For most writers, the accolades would be a matter of pride (and money). But for Li there was something bigger at stake. After earning two creative-writing degrees, her student visa ran out, and Li's application for a green card, made on the grounds of "extraordinary ability" in the arts, was rejected, as was her appeal. By then Li's husband had joined her from China and she had given birth to two sons. Li finally was granted her green card in 2007 and is now an assistant professor of English at University of California, Davis, but for a long time the possibility of having to return home haunted her. "I just can't live in China," Li said. "Not because I don't love the country. I just can't write in China. I can't explain it. It's like, you can't live with your mother. No matter how much you love your mother, you have to live away."

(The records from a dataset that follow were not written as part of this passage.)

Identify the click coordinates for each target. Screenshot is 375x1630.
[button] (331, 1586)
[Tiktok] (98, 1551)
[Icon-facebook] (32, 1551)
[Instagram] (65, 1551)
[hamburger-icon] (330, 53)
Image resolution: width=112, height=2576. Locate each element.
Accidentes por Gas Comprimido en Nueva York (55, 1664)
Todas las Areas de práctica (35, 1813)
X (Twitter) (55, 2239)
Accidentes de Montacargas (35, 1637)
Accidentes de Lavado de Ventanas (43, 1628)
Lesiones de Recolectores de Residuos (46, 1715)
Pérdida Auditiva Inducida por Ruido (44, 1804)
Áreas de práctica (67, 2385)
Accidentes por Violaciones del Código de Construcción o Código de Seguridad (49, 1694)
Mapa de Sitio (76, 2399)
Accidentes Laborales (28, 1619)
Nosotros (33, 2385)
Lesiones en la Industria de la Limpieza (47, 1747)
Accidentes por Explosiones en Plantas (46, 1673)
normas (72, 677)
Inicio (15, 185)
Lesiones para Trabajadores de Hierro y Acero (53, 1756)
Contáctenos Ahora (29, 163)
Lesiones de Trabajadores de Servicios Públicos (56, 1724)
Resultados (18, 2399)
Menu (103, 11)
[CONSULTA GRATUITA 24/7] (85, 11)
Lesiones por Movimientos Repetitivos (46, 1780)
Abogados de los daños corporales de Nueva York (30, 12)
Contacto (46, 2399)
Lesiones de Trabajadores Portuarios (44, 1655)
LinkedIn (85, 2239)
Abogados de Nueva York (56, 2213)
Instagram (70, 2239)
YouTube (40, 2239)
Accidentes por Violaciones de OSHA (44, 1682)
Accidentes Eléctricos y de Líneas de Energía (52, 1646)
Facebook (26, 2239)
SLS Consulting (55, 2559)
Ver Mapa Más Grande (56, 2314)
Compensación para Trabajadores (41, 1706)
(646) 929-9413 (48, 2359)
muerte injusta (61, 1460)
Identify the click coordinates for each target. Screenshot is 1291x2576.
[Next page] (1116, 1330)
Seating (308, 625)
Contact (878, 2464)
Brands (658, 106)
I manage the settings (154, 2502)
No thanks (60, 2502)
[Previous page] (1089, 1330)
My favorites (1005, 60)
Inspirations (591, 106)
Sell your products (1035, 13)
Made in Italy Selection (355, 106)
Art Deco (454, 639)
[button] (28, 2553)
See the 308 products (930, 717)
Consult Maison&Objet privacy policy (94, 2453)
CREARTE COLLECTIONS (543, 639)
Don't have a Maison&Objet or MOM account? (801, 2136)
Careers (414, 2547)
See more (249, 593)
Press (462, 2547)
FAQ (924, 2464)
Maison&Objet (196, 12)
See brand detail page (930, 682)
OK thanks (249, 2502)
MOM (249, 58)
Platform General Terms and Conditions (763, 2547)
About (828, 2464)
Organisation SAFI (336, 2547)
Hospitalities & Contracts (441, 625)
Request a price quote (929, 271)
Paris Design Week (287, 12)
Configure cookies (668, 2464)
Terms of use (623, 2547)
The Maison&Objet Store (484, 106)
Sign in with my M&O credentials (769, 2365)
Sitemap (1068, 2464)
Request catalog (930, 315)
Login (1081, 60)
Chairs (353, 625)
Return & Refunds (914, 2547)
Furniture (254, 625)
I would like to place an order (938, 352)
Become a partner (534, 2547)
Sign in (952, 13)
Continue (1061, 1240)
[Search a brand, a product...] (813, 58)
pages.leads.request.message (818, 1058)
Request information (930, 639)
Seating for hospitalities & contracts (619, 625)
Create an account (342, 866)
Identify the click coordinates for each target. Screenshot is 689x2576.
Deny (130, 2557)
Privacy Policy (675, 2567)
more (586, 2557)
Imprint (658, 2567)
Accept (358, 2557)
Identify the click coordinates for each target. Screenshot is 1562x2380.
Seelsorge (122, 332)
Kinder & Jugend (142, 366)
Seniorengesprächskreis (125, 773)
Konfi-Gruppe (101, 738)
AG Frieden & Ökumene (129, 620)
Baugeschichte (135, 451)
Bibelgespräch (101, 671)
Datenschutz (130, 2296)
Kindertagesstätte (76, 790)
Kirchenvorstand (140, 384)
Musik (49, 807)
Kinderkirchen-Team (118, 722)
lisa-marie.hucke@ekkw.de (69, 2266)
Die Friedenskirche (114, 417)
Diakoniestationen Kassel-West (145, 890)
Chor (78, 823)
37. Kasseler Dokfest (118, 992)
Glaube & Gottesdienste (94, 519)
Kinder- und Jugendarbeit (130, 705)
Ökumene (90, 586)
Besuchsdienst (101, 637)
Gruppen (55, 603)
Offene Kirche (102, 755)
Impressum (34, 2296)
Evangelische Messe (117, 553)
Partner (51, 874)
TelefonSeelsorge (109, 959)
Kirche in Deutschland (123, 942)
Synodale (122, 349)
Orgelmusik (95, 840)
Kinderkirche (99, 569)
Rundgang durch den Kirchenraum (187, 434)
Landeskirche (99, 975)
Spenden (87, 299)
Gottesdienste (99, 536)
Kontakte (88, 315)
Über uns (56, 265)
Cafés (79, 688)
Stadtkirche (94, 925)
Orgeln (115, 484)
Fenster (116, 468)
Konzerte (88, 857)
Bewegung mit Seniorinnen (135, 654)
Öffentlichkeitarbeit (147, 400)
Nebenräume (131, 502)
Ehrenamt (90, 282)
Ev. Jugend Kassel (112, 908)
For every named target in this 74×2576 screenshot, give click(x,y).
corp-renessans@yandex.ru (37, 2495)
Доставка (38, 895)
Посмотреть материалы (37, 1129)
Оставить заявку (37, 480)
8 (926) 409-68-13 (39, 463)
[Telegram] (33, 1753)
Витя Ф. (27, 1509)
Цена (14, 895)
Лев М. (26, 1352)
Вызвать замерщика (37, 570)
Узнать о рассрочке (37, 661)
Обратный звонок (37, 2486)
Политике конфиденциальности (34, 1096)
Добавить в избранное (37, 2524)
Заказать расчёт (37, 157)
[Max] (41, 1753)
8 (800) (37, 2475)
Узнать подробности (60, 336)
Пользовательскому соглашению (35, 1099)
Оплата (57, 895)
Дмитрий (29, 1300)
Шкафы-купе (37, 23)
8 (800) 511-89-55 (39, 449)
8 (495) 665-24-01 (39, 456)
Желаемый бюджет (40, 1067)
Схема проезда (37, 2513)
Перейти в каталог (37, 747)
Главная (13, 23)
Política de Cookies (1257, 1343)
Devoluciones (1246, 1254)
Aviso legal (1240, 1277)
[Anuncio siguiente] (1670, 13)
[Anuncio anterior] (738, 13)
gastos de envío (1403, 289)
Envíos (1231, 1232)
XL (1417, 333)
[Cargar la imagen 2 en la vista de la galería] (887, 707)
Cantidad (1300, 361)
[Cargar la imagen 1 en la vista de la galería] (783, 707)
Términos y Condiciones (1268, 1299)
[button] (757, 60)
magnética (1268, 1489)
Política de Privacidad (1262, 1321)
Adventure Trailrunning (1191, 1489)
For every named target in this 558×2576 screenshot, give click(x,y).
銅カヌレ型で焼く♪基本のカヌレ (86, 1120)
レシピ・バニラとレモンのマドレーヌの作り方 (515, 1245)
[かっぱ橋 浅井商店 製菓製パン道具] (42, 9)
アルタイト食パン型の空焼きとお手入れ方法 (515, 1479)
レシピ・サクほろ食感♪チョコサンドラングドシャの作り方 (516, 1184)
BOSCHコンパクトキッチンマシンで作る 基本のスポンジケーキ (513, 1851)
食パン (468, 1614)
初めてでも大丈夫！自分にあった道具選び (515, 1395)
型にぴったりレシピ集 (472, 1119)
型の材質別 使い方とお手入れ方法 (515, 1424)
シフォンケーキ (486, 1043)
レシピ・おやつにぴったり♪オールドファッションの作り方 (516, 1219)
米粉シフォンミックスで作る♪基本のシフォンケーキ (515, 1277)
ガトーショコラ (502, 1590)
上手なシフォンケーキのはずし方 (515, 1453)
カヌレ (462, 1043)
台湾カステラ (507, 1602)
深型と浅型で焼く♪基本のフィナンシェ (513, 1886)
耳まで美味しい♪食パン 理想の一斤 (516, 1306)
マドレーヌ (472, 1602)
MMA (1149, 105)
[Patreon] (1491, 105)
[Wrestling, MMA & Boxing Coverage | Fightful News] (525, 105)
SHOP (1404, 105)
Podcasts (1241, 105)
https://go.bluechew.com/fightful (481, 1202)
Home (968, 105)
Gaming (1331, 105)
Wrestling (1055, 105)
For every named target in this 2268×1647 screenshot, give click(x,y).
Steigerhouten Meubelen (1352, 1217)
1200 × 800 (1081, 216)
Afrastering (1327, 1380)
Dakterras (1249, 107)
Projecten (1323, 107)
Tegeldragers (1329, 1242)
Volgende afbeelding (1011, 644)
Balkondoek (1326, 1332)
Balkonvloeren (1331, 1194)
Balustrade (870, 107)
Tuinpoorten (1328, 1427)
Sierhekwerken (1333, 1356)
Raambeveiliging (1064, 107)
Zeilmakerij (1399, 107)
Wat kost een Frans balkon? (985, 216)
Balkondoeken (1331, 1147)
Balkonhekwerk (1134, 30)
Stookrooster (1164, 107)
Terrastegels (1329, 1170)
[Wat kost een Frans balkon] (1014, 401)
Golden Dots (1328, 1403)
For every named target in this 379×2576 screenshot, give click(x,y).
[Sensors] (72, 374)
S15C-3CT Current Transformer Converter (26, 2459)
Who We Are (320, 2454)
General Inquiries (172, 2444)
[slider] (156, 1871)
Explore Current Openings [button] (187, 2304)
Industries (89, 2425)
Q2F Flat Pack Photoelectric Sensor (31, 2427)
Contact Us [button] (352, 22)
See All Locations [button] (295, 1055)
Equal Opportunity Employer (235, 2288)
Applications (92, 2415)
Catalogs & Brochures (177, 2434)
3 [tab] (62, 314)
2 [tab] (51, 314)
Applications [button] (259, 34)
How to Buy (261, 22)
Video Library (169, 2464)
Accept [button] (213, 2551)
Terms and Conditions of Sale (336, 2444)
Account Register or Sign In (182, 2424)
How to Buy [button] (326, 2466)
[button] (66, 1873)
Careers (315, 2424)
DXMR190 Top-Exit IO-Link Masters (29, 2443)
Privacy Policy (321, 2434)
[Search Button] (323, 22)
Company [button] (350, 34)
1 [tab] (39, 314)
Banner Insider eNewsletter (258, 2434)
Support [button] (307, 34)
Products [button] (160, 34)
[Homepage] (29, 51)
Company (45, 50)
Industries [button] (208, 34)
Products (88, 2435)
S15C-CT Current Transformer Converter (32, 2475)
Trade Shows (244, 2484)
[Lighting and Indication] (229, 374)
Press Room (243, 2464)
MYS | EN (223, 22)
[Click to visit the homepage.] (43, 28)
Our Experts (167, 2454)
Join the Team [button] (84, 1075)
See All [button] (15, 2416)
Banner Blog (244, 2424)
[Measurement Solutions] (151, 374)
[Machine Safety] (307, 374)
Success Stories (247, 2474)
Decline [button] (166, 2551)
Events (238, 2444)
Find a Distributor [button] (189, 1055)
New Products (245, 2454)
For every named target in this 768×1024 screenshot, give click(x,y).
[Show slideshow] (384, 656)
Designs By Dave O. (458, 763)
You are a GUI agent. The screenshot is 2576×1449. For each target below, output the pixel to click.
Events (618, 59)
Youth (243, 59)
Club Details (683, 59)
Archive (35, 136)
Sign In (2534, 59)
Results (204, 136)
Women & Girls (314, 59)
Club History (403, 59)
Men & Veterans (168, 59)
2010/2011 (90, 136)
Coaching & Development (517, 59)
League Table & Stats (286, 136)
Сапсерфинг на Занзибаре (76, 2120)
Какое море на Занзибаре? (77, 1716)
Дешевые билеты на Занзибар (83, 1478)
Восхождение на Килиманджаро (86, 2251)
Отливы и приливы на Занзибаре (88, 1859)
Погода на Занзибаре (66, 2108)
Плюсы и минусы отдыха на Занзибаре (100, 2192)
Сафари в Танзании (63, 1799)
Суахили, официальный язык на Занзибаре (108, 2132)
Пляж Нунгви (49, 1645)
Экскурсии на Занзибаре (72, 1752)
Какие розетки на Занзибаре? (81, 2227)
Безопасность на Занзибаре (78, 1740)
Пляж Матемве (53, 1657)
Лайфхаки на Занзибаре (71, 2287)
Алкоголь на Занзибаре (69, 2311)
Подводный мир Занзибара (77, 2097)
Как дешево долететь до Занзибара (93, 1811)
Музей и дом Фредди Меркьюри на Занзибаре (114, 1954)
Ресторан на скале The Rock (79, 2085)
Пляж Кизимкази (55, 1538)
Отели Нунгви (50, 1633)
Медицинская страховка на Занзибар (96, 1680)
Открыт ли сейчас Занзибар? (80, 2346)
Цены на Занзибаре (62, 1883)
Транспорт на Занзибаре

With China—as with mothers—distance offers the space to cultivate a real intimacy with difficult characters. None of the outsiders featured in "The Vagrants" is a hero, and empathy is hard-earned. Bashi, a horny 19-year-old, searches for abandoned infants on the riverbank and inspects a corpse in order to understand the female anatomy—and falls in love with a 12-year-old girl in the process. The town's news announcer, Kai, is so passionate that she'll sacrifice her own family for her ideals. A child betrays his father. Another kicks dogs. These characters, and a half dozen others whose perspectives Li adeptly adopts, share little in the way of psychology or background—or even the instinct to survive. What unites them is the warping pressure under which each of them lives, and which bends their lives toward each other. A novel offered a new challenge for Li. "When I write stories, I'm taking a very thin slice, a glimpse," she says. "In a sense I can't imagine the characters in my stories. So much of their lives are not known to me. But for a novel you have to study the characters so well that in the end they truly belong to you." And that, in the end, is what novels can offer—they help you understand people you can't understand.